For me, disarming has been a long process, beginning with a bullet hole in a mailbox and a shotgun aimed through a car window at a bully’s face. The Kennedy and King assassinations, the wars in Vietnam and Iraq, and moving to Canada prompted me to put down arms. Now the election of Trump, NRA money-bullying, the murders of native and black people, white domestic terrorism, gang-shootings on streets, the killings of worshippers, concert-goers, feminists, gays, and kids—all reinforce my commitment to end a love affair with guns.
Gun violence bedevils our friends and relatives to the south. Now, homing north of the world’s longest border, my Canadian family feels safer; comparative statistics comfort us. But, like every plague, this one leaps national boundaries. In 2018 the rate of gun violence in Toronto jumped 200%. Shootouts are happening in safe neighborhoods where our kids live, on streets we stroll as a family.
Our adult-kids grew up disarmed and multicultural. When I tell them coming-of-age-with-guns stories, my son Bryn teases me with a question, “And replace that bad gun habit with what good habit?” He whips out a harmonica, “How about a 10-holer (or should I say, 10-gauge)?”
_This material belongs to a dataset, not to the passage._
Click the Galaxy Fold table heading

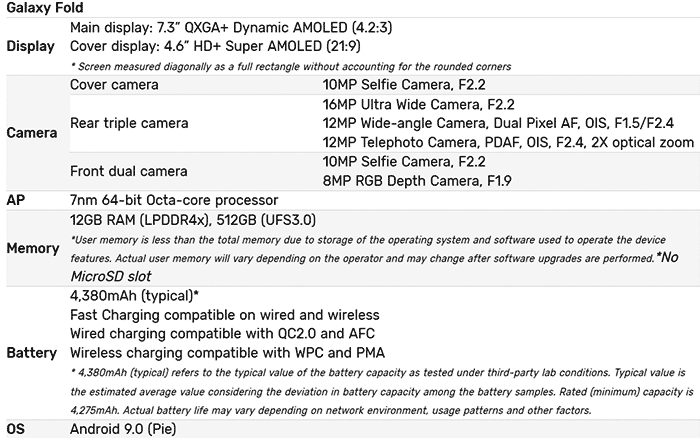[45, 8]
He gives me a quick lesson at the end of Canadian winter. We muse and laugh at our grand revelation: Men can bond while playing out their manhood on 10-holers and bicycles.
Old dogs can learn new tricks, but only if the young teach us to play. And we can learn to play only by disarming.
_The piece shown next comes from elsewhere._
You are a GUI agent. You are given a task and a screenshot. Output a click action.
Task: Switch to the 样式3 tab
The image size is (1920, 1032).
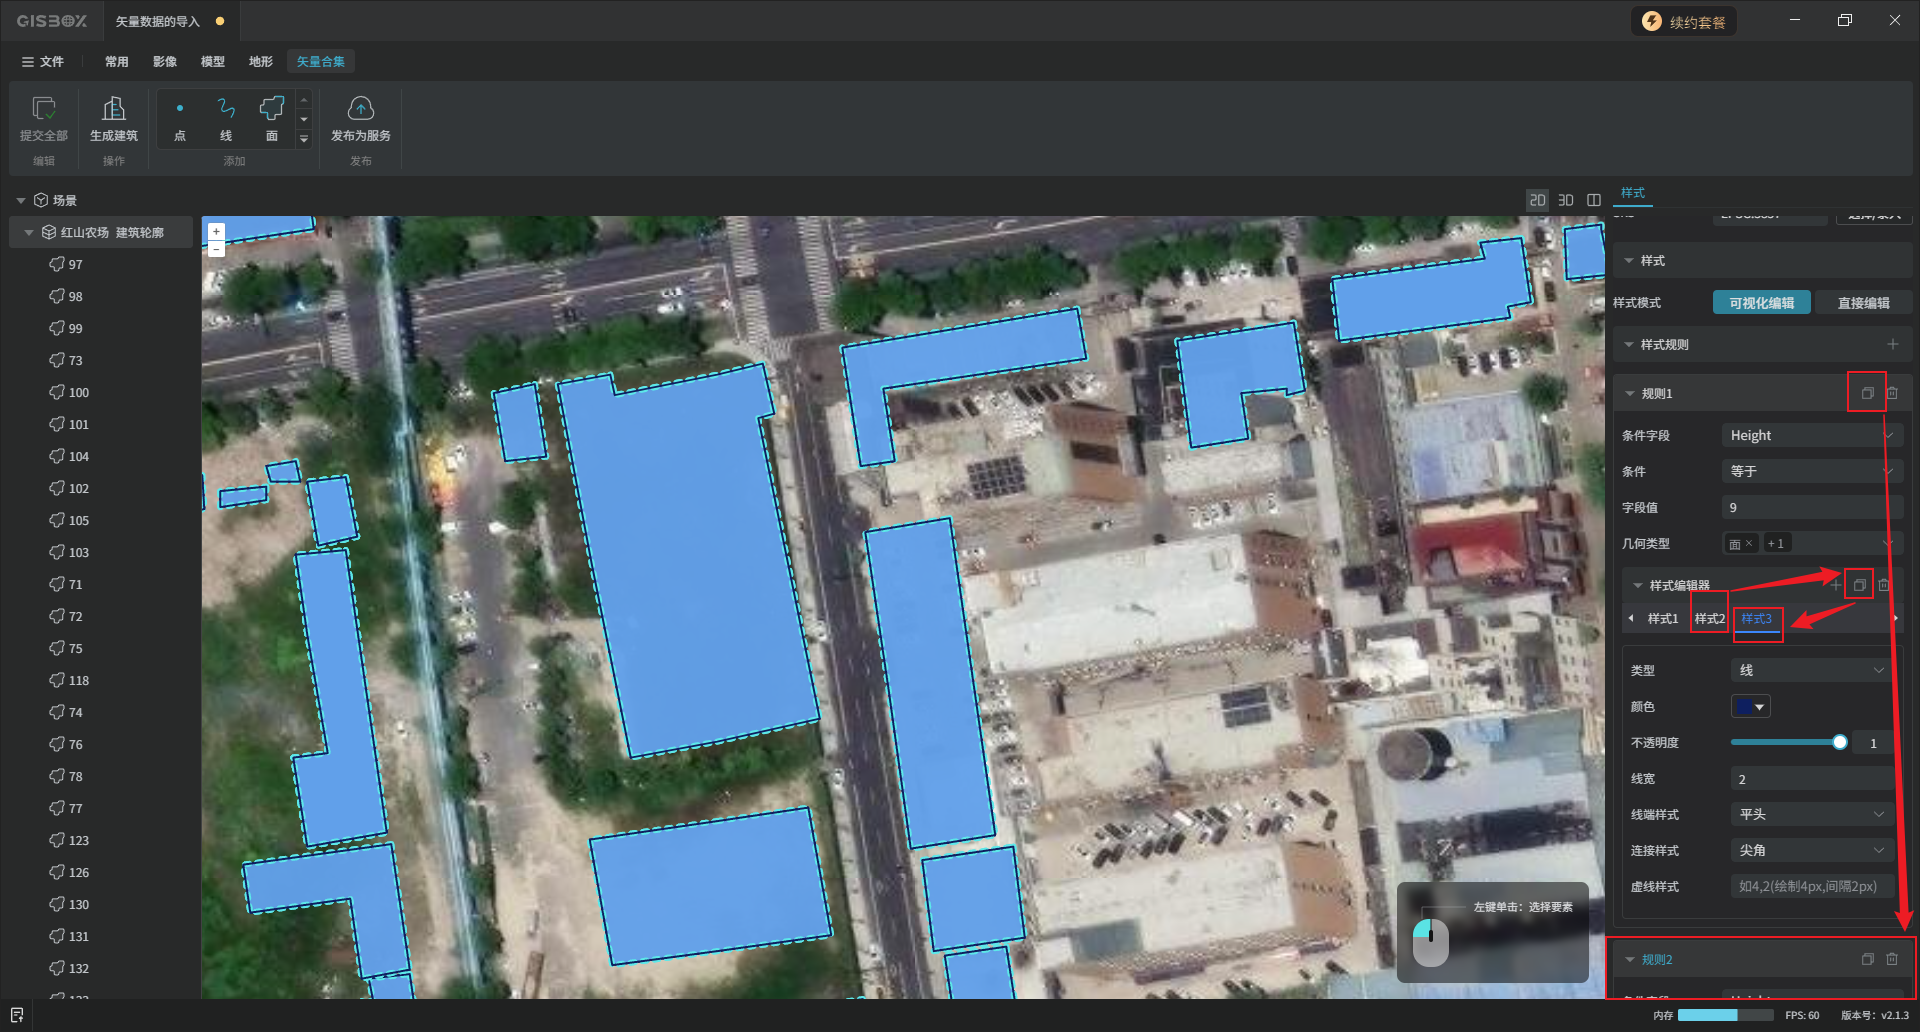[1756, 619]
Response from a blog reader:
Your well-chosen photos and moving stories of growing up in a gun-toting family brings back memories of most all the boys (both little through teenage years) I knew during my youth in a small Kansas town in the 1950s and 60s. Over 20-some years, I never knew any girls who knew how to shoot a gun or even wanted to learn, although I knew there were mothers, including my own, who would drop their knitting and quilting and cooking and find a gun somehow if they had to protect their family from harm. (Yes, many plains women were unrecognized spirit-warrior princesses.) Presently, here in Colorado I have a ladies shotgun shoved under my bed in a cardboard box, with some kind of idea that it could protect me from I don’t even know what. But I can’t remember how to load it. Driving through the streets of Fort Collins and the back country near my home, there are hundreds of 4-wheel-drive pickups with gun racks holding prized weapons, driven mostly by males of all ages.
I can’t help thinking that for many contemporary males, grilling meat on all kinds of outdoor grills with their secret barbecue sauces sort of replaces the survival relief of a primitive fire in a cave. And hunkering down for hours to watch football stars batter each other mercilessly, over a ball, is just not enough. It takes a gun in the hand. I could imagine it’s like holding and feeling the power of a well made spear with a New Mexico folsom point, or a long forged steel sword on your back. Does the urge to transcend an often dull and less than exciting life come back into the male psyche from ancient haunting memories through thousands of years? Have we been tricked by technology into thinking we have transformed into modernity, and playing violent video games, joining jousting festival competitions, re-visiting Civil War enactments, making weird and threatening videos of ourselves on our I-phones, and joining the military somehow satisfies the need to go out and find something to kill.
Perhaps males are misplaced somewhere in space and still floundering around trying to find their hearts. Perhaps we have never left the hunter/gatherer age. Don’t get me wrong–I still really like men. It’s just that they have a lot of catching up to do.